Dataset excerpts
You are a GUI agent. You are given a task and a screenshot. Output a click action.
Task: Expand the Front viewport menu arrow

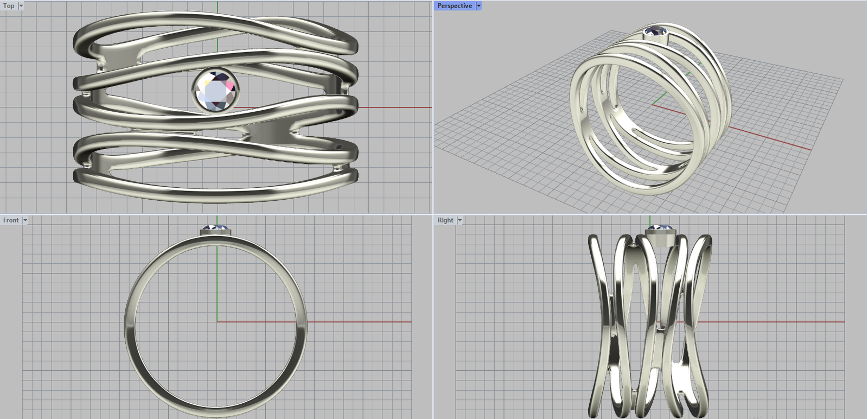(25, 220)
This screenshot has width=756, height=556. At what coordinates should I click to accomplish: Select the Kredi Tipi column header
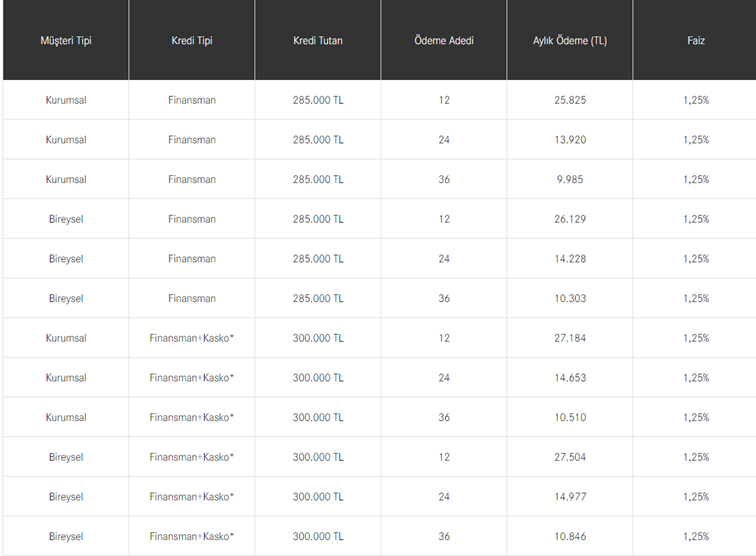pyautogui.click(x=192, y=41)
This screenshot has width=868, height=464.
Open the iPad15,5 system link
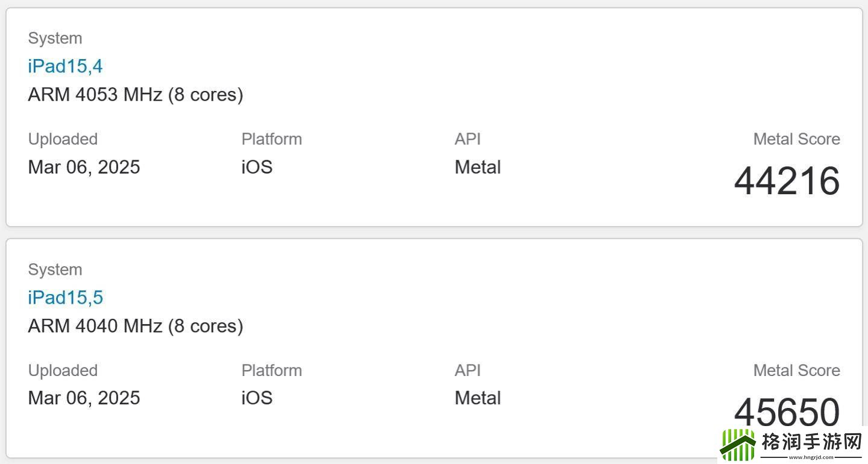[x=65, y=297]
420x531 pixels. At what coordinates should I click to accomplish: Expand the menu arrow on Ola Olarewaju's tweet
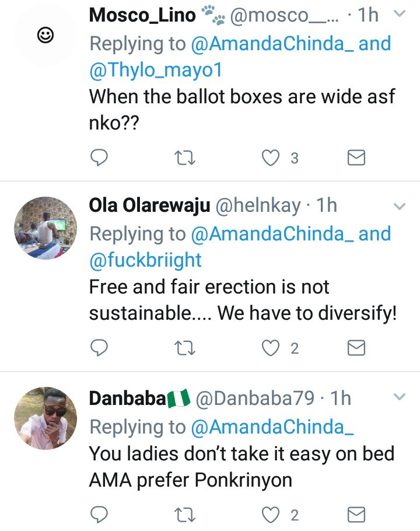[400, 206]
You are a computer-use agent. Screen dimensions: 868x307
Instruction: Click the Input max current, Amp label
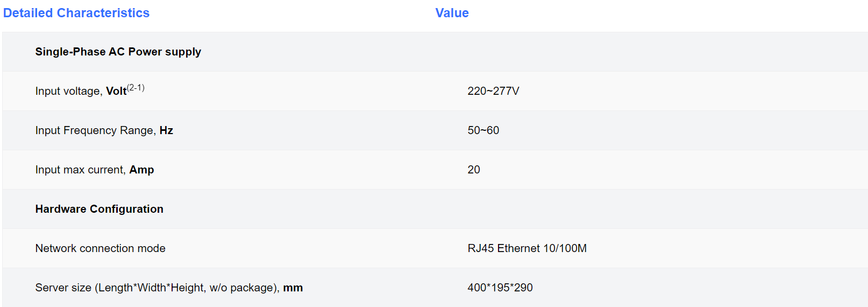coord(95,170)
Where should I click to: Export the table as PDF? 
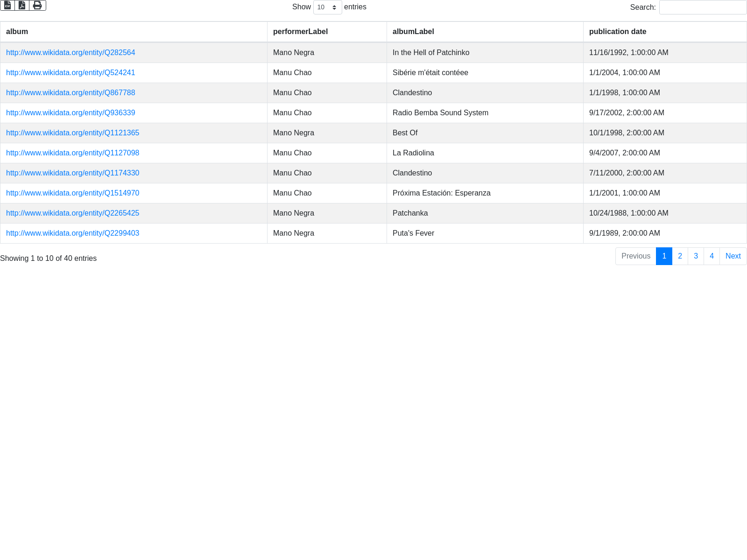22,5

■ AIM OF THE TASK:
Please write every line above out exactly as given, except for any pictures.

■ TASK SOLUTION:
You are a GUI agent. You are given a task and a screenshot. Output a click action.
Task: Expand the Front viewport menu arrow

(25, 220)
This screenshot has width=756, height=556. At what coordinates should I click to accomplish: Select the Kredi Tipi column header
pyautogui.click(x=192, y=41)
This screenshot has width=868, height=464.
Open the iPad15,5 system link
[x=65, y=297]
420x531 pixels. At what coordinates should I click to accomplish: Expand the menu arrow on Ola Olarewaju's tweet
[400, 206]
You are a computer-use agent. Screen dimensions: 868x307
Instruction: Click the Input max current, Amp label
coord(95,170)
Where should I click to: Export the table as PDF? 
22,5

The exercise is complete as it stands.